_What is expected_. Please find each line in the data below that contains the word "Master", and copy those lines out in full.

_Data for this task_.
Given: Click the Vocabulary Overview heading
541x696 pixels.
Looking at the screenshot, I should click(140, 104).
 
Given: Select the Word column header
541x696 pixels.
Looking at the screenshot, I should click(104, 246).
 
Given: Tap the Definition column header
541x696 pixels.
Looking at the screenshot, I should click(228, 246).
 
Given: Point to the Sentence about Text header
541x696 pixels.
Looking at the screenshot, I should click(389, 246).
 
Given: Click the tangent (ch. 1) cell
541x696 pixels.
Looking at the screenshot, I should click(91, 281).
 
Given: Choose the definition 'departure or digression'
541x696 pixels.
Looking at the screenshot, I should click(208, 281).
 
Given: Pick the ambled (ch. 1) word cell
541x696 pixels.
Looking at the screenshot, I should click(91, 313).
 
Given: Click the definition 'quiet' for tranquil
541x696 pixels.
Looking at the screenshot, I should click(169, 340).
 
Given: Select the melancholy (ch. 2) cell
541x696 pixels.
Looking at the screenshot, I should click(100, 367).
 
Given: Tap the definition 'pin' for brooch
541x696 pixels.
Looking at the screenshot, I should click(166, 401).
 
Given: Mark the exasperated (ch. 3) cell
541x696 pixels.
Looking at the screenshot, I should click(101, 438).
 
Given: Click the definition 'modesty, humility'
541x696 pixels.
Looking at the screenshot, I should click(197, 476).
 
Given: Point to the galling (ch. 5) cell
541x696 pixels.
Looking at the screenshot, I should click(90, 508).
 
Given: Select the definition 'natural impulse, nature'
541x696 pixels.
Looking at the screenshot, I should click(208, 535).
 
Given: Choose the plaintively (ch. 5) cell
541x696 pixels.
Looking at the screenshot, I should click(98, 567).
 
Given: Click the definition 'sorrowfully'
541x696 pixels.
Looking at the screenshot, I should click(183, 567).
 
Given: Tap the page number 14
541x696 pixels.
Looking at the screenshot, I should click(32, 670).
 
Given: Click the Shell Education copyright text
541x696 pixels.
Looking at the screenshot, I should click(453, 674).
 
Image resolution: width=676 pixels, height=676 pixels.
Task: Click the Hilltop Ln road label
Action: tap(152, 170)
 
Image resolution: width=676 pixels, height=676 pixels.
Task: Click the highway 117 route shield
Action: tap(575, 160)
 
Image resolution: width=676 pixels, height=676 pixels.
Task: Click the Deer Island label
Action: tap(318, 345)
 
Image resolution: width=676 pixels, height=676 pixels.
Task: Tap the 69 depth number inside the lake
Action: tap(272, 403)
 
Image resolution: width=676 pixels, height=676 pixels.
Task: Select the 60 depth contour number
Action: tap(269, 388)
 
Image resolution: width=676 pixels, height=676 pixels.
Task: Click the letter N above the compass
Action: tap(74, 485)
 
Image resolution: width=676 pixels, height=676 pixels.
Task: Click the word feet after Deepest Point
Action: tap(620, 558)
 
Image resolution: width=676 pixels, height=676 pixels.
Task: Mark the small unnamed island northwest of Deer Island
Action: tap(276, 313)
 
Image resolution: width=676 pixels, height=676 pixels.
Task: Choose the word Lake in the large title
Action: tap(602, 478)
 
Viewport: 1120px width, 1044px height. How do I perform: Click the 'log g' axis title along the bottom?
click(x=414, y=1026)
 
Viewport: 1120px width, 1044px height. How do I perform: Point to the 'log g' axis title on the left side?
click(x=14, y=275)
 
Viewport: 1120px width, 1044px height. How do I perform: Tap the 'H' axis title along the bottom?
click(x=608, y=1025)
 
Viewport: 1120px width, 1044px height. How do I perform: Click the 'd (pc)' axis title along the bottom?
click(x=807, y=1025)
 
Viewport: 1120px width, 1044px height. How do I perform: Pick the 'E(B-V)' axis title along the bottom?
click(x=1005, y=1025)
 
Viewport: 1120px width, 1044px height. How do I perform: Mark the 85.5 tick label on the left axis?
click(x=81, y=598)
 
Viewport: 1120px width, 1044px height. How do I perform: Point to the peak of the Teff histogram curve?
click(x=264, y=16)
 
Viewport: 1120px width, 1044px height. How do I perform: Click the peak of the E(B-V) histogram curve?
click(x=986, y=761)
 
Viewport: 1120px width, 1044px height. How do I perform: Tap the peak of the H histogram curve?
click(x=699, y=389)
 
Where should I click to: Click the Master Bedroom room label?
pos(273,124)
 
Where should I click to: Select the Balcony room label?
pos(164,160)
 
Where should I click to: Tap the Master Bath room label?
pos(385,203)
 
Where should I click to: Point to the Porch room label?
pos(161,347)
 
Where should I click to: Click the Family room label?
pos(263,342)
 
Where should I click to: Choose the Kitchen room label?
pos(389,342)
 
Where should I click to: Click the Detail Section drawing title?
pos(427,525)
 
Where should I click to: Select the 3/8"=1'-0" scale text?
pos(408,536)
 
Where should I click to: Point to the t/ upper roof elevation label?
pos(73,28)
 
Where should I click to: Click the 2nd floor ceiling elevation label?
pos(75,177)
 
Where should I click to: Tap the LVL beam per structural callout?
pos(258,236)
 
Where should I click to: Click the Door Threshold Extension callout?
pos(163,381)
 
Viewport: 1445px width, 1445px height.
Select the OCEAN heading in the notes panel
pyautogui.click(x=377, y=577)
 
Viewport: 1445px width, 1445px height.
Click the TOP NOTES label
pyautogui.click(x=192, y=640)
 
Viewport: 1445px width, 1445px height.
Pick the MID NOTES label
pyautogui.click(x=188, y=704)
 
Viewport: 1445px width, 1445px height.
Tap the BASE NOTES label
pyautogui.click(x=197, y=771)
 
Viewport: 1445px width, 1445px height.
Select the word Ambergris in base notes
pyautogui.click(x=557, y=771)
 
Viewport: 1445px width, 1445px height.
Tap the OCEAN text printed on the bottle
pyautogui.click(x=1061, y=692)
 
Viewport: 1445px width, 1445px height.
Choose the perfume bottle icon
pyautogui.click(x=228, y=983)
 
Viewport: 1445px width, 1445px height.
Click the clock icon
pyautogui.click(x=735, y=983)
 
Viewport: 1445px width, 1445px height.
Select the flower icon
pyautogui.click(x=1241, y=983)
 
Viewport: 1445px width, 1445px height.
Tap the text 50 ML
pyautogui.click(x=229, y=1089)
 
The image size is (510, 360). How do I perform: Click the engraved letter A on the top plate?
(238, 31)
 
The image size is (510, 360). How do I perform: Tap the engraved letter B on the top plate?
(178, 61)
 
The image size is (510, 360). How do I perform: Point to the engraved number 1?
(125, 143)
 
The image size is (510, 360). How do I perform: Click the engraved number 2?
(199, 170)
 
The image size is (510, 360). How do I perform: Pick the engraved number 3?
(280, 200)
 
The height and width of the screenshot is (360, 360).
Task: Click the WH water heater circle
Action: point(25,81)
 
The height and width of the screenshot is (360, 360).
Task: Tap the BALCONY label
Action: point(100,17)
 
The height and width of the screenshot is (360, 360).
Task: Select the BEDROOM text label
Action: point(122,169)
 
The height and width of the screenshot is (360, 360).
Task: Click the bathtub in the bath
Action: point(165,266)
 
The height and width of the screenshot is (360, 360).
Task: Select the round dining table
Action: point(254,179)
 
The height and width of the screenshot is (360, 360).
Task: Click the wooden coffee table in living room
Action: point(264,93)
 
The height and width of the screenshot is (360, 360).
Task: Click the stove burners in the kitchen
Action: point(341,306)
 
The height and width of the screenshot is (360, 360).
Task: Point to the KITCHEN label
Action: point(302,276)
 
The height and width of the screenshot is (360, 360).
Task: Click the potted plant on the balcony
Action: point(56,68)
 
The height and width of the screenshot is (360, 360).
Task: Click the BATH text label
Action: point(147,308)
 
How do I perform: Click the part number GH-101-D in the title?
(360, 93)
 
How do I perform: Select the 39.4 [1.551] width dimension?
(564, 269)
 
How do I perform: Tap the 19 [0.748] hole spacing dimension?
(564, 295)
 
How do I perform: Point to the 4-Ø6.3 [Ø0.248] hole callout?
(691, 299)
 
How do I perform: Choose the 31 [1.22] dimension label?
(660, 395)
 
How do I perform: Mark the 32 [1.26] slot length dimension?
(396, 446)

_Response below_.
Where should I click to: Click the Master Bedroom room label?
Where should I click to: Tap the Master Bath room label?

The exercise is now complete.